Abstract 2234: Self-care And Quality Of Life In Patients With Heart Failure
Purpose: Although it is well-known that self-care (SC) reduces the frequency of hospital admissions and exacerbations, and enhances quality of life (QOL) in heart failure patients, little is known about SC in this population. The study purpose was to examine relationships among selected individual characteristics (demographics, severity of illness, co-morbidities, and social support), SC strategies, and QOL using Reigel’s Model of Self Care in Patients with Heart Failure as the guiding framework.
Method: 114 subjects were recruited to participate in this descriptive correlational study. SC was measured using the Self-Care of Heart Failure Index, which measures self-care maintenance (SC-Mt), self-care management (SC-Mn), and self-care self-confidence (SC-Sc). QOL was measured using a disease-specific instrument, the Minnesota Living with Heart Failure Questionnaire, and a generic instrument, the Short-Form Health Survey characterizing physical and mental-emotional functioning. Multiple regression analysis was used to identify predictors of QOL.
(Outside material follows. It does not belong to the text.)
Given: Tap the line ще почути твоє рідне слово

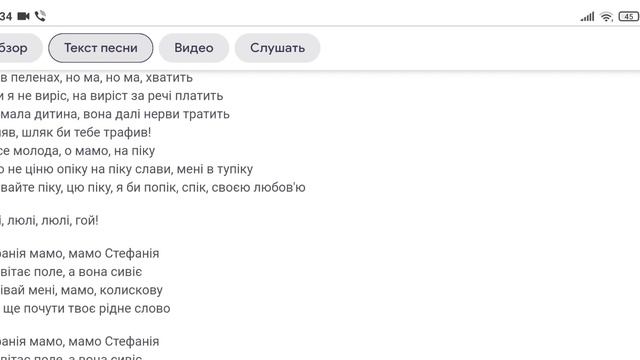Looking at the screenshot, I should click(85, 309).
Findings: 98 subjects (age = 56.7 years; 53.8% male; 49.5% Caucasian) completed and returned mailed questionnaires. Multiple regression analyses demonstrated that better disease-specific QOL was predicted by being less likely to try SC-Mn strategies (β = .325; p = 0.003), better SC-Sc (β = −.251; p = 0.012), better NYHA functional class (β = .246; p = 0.008), and less co-morbidity (β = .236; p = 0.014) (R2 = .334; F = 7.269, p = 0.000). Better generic QOL (physical functioning) was predicted by better NYHA functional class (β = −.309; p = 0.001), better SC-Mt (β = .205; p = 0.037), better SC-Sc (β = .296; p = 0.003), and being less likely to try SC-Mn strategies (β = −.165; p = 0.000) (R2 = .361; F = 9.602, p = 0.000). Better generic QOL (mental-emotional functioning) was predicted by better NYHA functional class (β = −.229; p = 0.024), and being men (β = −.204; p = .047) (R2 = .277; F = 4.548, p = 0.000).
Discussion: Findings suggest that better QOL is influenced by gender (male), better NYHA functional class, less co-morbidity, and better use of SC strategies. Exploring patient decision-making can assist nurses in identifying how to improve decision-making performance and enhance QOL.